Had he made a mistake, taking whatever turn went most directly toward Vyna? It had seemed easy, at first. He’d ignored tunnels with upward slopes, gambling on another stretch free of Oud, willing to go deeper to elude anything more dangerous than iglies. He’d made reasonable time, despite a limp and the need to rest more and more often. The bleeding had stopped. He was safe. Wasn’t he?
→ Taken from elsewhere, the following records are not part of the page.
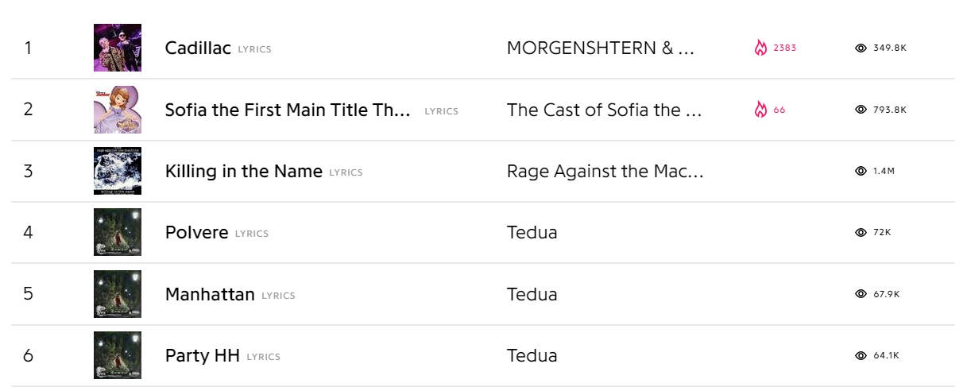Open the Polvere album cover thumbnail

click(118, 232)
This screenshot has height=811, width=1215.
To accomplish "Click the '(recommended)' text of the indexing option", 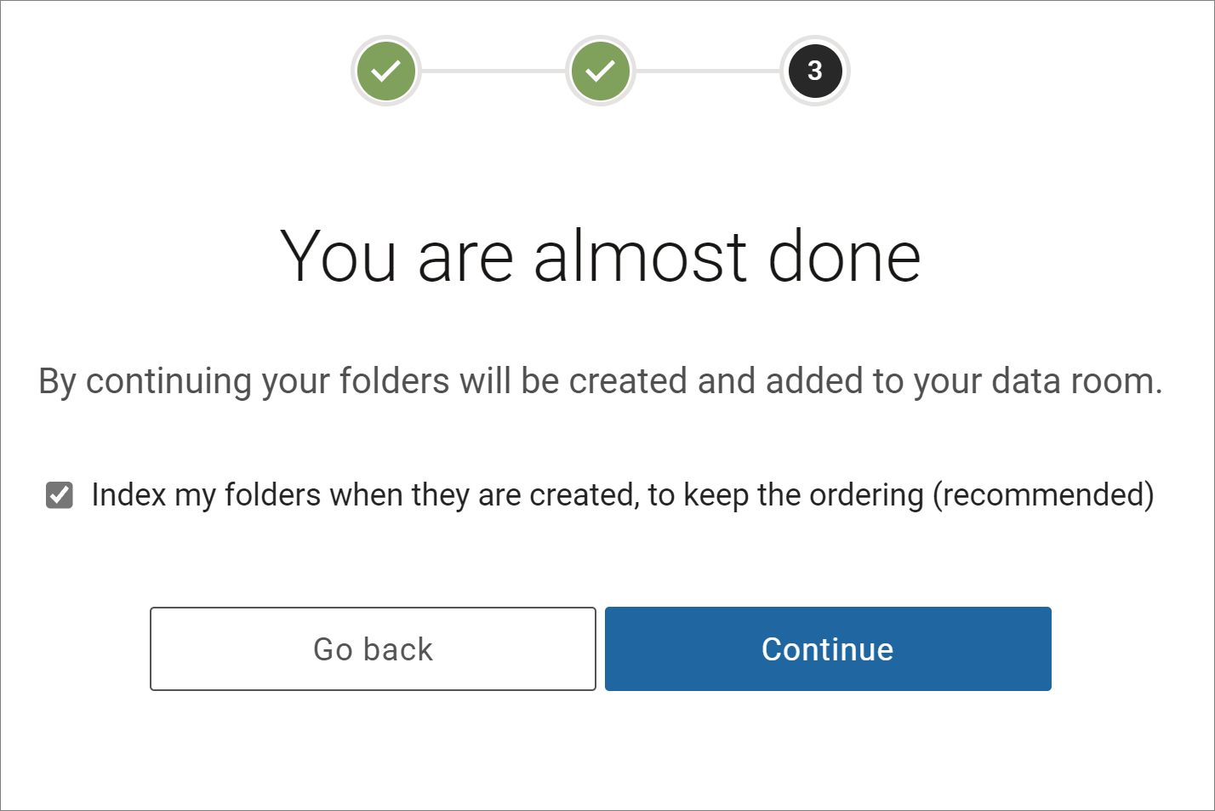I will click(1043, 494).
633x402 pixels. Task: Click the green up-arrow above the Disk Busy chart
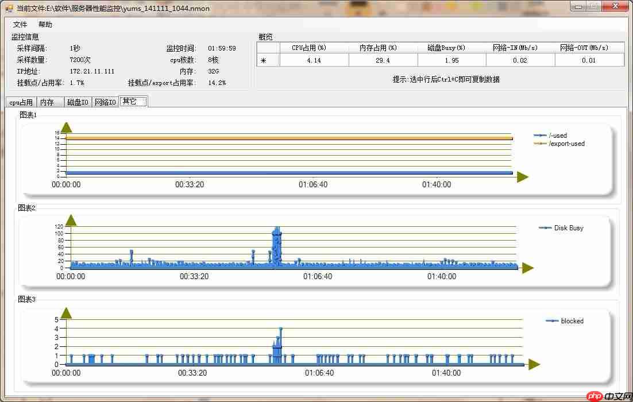tap(71, 220)
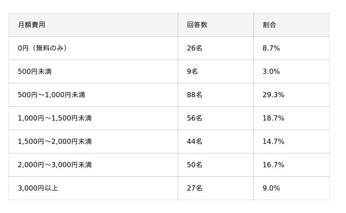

Not if this tunnel was about to be reshaped. All Enris had to go on were runner stories— and who knew what to believe from them? He’d always heard the Oud left behind their technology, simply shutting off power before destroying what was there. What if
the runners were wrong, and some tunnels were stripped by the Oud first, lights left on so they could do whatever they did to collapse ceilings and move walls . . . ?
He got up, doing his utmost not to feel the press of earth above him. There was no room to panic, not down here. “One step at a time,” Enris told himself, his voice startling the iglies to flight. “One step.”
It was several steps later when he thought he heard something moving behind him, something much larger than an iglie. When he turned to look back, all he saw was empty floor, scattered with stone and shadow. “Bad as Yuhas,” Enris muttered to himself, almost wishing the other— and his broom— were nearby.
Almost. He was alone and hoped to stay that way. The jitters were normal. He picked up his pace as best he could on the uneven footing, searching ahead for any sign of an intersecting tunnel, preferably one leading above ground. Down here too long, Enris decided, if he was hearing things.